World Watch/Egypt/Artificial Intelligence

Artificial Intelligence · Egypt

Artificial Intelligence - Egypt

Guidelines onlyEgyptian Charter for Responsible AI (2023, voluntary) and National AI Strategy 2025–2030, overseen by the National Council for Artificial Intelligence (NCAI) and the Ministry of Communications and Information Technology (MCIT); a binding AI law is still in draft.

Egypt currently governs AI through non-binding instruments: the Egyptian Charter for Responsible AI (adopted April 2023) and the National AI Strategy (first edition 2021, second edition 2025–2030). There is no comprehensive in-force AI statute; a dedicated AI Law to convert the Charter's voluntary principles into binding requirements is under development but not yet enacted.
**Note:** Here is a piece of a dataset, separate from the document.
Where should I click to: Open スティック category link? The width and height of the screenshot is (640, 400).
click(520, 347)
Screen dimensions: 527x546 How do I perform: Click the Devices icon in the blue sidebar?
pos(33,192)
Oversight is led by the NCAI and MCIT, with a planned Center for Responsible AI.

Voluntary ethics charter

The National Council for AI adopted the Egyptian Charter for Responsible AI in April 2023 — a non-binding set of principles (e.g., do-no-harm, fairness, transparency, accountability, human oversight) adapted to the local context and aligned with UNESCO's AI ethics recommendation.

National AI Strategy 2025–2030

The second-edition National AI Strategy, issued by MCIT and the NCAI, is built on six pillars (Governance, Technology, Data, Infrastructure, Ecosystem, Talent) and sets goals such as expanding the AI talent base and 'sovereign AI' capabilities; it commits to developing a regulatory/AI-law system rather than itself being binding law.

Draft AI law (not yet enacted)

A dedicated AI Law is being developed by MCIT and the NCAI, intended to convert the Charter's voluntary principles into binding obligations and establish statutory oversight; as of 2026 it remains in draft and is not in force.

Governance bodies

AI policy is coordinated by the National Council for Artificial Intelligence (NCAI), established under MCIT; the strategy provides for a Center for Responsible AI to handle ethical oversight, compliance monitoring, and guidance.

International alignment

Egypt developed its responsible-AI approach with UNESCO support, including a Readiness Assessment Methodology under UNESCO's Recommendation on the Ethics of AI, anchoring its guidelines in international ethics frameworks.

No comprehensive binding regime today

Unlike the EU AI Act model, Egypt has no horizontal AI statute in force; current obligations rest on voluntary guidelines plus general laws (e.g., the Personal Data Protection Law No. 151 of 2020) until the draft AI law is passed.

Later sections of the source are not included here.